[FFmpeg-user] Encoding h264 with 4:4:4 chroma

Thomas Worth dev at rarevision.com
Tue Nov 1 00:32:59 CET 2011


On Mon, Oct 31, 2011 at 4:22 PM, Phil Rhodes <phil_rhodes at rocketmail.com> wrote:
>
>>> That is why a snapshot is offered on http://ffmpeg.org/download.html (it
>>> contains current git head).
>
> What on earth am I supposed to do with that? I am not a software engineer.
> If it was a Visual Studio project, I might just about be able to load it
> into the IDE and hit F6. But it isn't. So I can't.
>
>>> PS: Compiling natively on mingw for Windows if far easier imo than
>>> cross-compiling.
>>
>> Interesting that you should say that as I have heard others say quite the
>> reverse...
>
> Me too.
>
>> the inconsistent build requirements and need to 'tweak' Makefile's and the
>> like to accommodate complier version issues etc. (Not all libraries have as
>> refined a configure system as ffmpeg's)
>
> It's my direct experience that this is the case with almost all opensource
> software. Much as the configure/make/install line is given out quite a lot,
> from what I've seen it works rather rarely. Works, I mean, implying that all
> of the advertised features are available, it's properly integrated with the
> desktop environment, properly configured with sensible defaults, etc.

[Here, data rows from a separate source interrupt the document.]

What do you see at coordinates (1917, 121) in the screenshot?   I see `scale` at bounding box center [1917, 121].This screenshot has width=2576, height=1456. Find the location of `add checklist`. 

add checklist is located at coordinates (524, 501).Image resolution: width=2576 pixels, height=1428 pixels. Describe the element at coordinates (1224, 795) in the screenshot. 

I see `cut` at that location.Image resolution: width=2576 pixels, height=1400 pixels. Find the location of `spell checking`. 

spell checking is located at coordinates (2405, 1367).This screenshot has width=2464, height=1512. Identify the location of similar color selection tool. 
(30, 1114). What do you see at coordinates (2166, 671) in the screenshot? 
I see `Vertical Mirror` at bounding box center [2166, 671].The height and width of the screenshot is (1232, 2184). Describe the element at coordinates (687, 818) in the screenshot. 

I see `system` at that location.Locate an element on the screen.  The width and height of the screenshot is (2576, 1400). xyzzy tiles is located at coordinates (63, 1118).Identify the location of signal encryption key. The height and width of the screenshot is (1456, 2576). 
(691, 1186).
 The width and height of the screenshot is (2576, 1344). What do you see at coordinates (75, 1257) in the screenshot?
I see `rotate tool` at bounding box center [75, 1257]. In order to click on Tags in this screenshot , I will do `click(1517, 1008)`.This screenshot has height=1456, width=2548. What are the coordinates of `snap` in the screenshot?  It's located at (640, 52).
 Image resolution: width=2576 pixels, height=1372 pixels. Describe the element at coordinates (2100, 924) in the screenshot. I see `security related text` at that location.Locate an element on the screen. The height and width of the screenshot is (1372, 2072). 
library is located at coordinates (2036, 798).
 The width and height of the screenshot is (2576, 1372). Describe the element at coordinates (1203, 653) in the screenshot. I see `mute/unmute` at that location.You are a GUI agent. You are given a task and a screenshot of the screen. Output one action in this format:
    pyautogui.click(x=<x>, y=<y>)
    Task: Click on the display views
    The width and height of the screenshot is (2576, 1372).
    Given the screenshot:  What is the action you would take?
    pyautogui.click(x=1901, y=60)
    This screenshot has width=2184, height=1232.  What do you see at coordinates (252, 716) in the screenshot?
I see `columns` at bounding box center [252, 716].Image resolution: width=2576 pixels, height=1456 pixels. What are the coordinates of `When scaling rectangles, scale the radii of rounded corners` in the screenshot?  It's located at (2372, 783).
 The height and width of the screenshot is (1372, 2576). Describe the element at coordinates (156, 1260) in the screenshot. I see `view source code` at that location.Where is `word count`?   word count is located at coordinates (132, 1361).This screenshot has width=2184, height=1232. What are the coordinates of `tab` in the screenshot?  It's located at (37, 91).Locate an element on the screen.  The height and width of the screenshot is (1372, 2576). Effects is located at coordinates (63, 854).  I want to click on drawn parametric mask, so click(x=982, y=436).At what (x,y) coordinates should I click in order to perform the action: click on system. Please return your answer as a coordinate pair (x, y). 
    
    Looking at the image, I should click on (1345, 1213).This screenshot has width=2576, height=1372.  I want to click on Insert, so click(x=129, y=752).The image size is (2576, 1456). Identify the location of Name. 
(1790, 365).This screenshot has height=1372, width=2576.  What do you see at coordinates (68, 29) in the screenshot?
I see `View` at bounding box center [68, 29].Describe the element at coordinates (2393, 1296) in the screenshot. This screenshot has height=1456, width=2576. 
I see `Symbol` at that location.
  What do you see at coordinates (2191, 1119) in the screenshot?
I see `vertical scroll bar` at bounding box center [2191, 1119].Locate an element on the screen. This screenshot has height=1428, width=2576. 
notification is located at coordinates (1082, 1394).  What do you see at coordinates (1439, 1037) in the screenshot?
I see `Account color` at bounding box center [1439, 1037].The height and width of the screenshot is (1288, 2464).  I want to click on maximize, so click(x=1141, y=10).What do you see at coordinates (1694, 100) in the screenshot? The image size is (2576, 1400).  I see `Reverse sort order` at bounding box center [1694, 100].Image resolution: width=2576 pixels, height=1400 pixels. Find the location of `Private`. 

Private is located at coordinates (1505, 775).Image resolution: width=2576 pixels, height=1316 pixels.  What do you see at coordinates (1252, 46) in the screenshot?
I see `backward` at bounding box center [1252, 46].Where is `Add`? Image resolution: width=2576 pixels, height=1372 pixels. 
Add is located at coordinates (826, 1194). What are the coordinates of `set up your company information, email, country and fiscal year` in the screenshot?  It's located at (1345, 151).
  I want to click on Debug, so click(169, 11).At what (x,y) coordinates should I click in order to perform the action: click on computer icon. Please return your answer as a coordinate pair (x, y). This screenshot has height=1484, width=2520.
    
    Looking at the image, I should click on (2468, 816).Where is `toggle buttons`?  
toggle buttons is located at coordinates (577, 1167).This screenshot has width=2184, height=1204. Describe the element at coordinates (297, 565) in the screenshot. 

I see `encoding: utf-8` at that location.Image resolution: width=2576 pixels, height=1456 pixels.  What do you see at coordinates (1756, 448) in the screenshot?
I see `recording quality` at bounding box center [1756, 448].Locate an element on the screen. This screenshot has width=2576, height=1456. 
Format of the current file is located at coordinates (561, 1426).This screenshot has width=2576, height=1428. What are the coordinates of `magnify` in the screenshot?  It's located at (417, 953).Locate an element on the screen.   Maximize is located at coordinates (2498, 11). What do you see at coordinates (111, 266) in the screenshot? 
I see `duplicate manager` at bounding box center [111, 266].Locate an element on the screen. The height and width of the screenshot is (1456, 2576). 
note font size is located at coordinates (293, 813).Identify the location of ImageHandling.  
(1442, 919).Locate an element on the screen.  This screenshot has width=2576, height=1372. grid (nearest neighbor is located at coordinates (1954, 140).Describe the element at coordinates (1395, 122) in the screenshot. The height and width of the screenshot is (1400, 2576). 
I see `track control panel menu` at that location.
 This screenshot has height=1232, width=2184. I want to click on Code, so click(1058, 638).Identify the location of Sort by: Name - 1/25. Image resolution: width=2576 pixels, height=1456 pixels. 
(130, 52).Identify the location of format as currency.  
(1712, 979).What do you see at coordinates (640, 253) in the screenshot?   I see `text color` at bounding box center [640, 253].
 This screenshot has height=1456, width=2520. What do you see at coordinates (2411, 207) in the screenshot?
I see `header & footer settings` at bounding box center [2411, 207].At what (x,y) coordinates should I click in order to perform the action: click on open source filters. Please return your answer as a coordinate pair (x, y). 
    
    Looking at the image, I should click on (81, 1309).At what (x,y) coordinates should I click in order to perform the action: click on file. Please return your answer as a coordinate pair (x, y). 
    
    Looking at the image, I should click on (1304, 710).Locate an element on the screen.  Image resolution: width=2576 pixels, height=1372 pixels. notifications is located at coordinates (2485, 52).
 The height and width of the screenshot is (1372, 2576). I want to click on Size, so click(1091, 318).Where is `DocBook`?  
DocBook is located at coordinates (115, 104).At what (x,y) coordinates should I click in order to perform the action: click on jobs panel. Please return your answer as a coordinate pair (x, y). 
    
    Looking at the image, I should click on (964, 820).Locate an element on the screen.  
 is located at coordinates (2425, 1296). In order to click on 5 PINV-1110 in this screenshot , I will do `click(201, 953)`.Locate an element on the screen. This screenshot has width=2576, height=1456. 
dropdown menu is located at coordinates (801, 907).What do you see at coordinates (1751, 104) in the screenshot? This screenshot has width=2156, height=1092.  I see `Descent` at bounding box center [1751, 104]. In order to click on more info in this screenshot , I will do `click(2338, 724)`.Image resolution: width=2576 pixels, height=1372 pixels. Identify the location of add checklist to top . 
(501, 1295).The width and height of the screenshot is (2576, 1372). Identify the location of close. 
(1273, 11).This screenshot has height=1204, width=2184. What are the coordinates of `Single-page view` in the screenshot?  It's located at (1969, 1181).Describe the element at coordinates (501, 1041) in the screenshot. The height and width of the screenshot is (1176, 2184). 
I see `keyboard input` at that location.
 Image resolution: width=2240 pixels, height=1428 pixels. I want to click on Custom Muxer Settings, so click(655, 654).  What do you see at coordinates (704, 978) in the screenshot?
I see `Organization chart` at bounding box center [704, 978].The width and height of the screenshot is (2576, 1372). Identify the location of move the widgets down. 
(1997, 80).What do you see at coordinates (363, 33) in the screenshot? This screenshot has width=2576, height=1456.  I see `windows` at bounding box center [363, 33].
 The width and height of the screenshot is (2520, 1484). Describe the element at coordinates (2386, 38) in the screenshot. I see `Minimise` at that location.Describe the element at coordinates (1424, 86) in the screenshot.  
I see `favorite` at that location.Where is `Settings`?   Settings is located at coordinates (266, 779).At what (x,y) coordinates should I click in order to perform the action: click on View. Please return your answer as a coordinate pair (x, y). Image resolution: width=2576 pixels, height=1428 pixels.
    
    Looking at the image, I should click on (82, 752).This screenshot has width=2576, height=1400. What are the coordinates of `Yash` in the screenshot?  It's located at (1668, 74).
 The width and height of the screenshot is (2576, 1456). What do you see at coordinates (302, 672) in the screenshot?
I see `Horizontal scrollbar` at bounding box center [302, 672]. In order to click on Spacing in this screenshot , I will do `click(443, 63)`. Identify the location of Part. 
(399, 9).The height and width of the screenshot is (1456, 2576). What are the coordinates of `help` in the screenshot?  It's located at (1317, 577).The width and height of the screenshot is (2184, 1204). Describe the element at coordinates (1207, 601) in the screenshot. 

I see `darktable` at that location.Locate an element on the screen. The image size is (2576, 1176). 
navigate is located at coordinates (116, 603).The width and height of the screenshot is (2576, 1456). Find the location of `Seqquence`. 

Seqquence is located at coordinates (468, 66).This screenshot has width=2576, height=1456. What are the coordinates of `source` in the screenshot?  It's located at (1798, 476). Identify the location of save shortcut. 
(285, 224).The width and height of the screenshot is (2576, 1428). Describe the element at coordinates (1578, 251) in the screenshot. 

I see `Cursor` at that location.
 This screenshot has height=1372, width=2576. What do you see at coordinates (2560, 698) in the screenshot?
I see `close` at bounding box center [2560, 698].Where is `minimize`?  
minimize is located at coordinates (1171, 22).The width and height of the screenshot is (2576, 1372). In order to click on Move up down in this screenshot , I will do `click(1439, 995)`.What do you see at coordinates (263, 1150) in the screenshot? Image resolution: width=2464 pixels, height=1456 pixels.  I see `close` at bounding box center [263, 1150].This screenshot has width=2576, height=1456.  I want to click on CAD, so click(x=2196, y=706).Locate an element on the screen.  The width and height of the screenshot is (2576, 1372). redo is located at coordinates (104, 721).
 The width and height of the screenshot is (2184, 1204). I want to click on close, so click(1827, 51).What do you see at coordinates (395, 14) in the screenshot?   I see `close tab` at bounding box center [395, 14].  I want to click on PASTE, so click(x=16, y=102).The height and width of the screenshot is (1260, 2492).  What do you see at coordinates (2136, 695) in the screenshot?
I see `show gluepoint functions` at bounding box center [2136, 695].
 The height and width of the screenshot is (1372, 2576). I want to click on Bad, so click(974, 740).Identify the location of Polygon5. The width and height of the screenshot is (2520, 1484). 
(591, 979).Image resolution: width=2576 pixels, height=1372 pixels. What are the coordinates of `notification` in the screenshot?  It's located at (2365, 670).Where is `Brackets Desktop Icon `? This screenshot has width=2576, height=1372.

I sympathize. Compiling FFmpeg on Windows is much harder than on a
Unix-ish sytem.

However, it can be done. You'll want to install MinGW and MSYS, which
give you the GNU utilities you need and a shell. You'll need to run
configure from the MSYS shell. It won't work using the Windows command
prompt, although you can run stuff you compile through the command
prompt. Once you get MSYS working, it acts pretty much like a Unix
system.

I haven't tried cross-compiling. My own software uses Windows
libraries, so I need to develop from the Windows machine anyway.